Cause we needed to feel secure. And to get that, we need a lot of people to like us. We try to convince ourselves that if we are liked by many, it means we must be some awesome possum with a side of cool. So we do the sucking up. Using facebook as a tool to spread our "niceness". Leaving comments here and there and everywhere, like copying something as stupid as those forwarded comments that says "Flowers are beautiful. Friends are like flowers. So therefore, you are beautiful cause you are my friend!".


Geez louise. Thats just so corny. And so frickin lame with a capital L.





If they are your true friend, there is no need to send lame-mo messages like that. True friends 'get it'. No need to try to butter them up.


So why is it that people in Aimst. Yes im being brutally honest for once and i dont give a care about what people think. Its the truth what. I dont know how can anyone live with those conditions and not have anything to say about it!

Why cant all of us just be contented with having a few good friends?


For me, if i dont like that person. I just dont try to pretend. Why? Whats the point if i bodek you and you suddenly found that im a neat person and shit. I still dont like you. Would it make a difference? So why bother?


If you do feel i have hit a nerve, dont blame it on me. It must have been something you did and you cant accept the fact that im right and you're just a stupid old twart cake.
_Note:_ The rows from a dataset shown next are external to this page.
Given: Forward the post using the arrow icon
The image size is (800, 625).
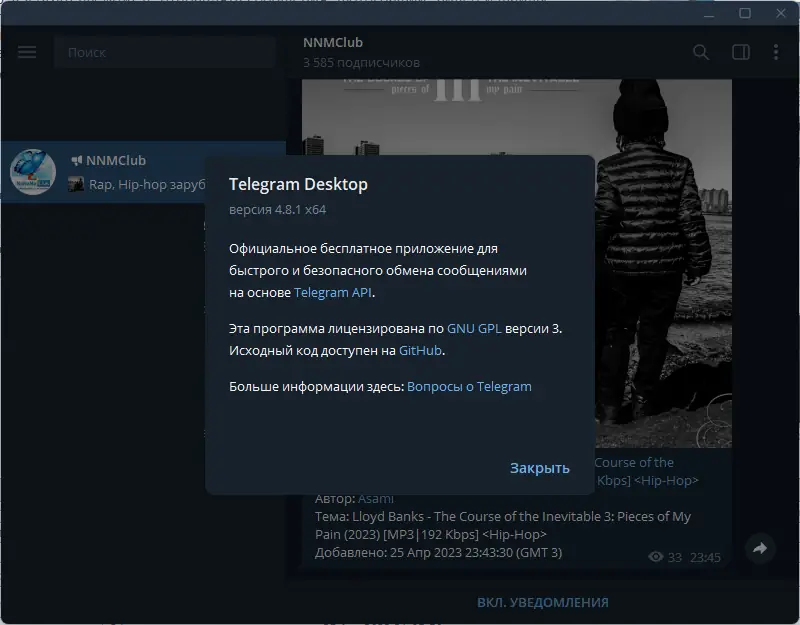Looking at the screenshot, I should coord(758,549).
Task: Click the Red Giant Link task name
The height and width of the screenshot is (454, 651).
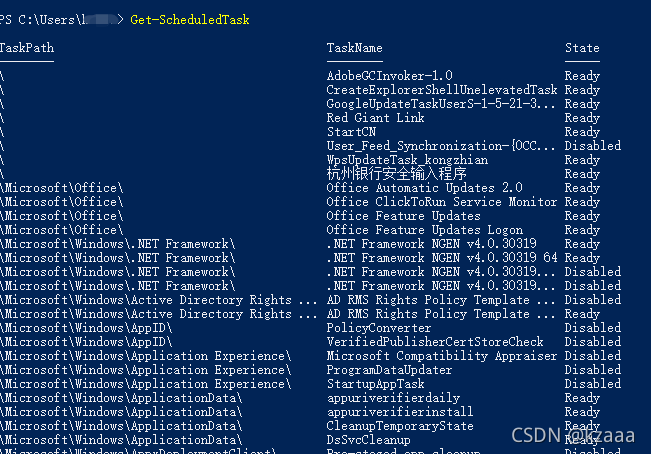Action: pos(375,118)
Im trying to be as contented as i can with my life in Aimst. I am! I have good friends like Lisa, Alex, Ming Zhi and a few others (have to leave it at 'a few others' cause if i try to mention everyone's name, im afraid i will miss out one. then i'll get screwed when i get back =.= So AND OTHERS. yea?)that i dont feel im lacking friends. But when people starts to do shit like faking friendships, the beautiful picture suddenly gets slapped up, down, left anf right, all around! Cause then I'll question my own abilities.

"Why im not close as those 2 are" (The kissing up can really mess a person up! You'd think they are such good friends but... hahahahaha. Yea rite.) Then i'll get insecure and start questioning my social abilities.

But hey! After a few days of thinking it through, I realize that i have no social incapibilities! I can talk to anyone bout anything as long as they are willing to listen! Theres nothing wrong with me.

Its the social system back north which is whacked up.

It has been great all throughout exams cause evryone is busy studying. Theres no time to bodek here bodek there. So i dont ever need to feel irritated. Cant we just stay that way? Peace and harmony.

Ahh nevermind. No ones gonna change either way. Period. So im not even gonna bother.

Just try not to annoy me in the process.

Flying off on my imagenary broom.

ps. Social ladder my ass. Who would ever want to climb it? I want to climb down but you people keep blocking.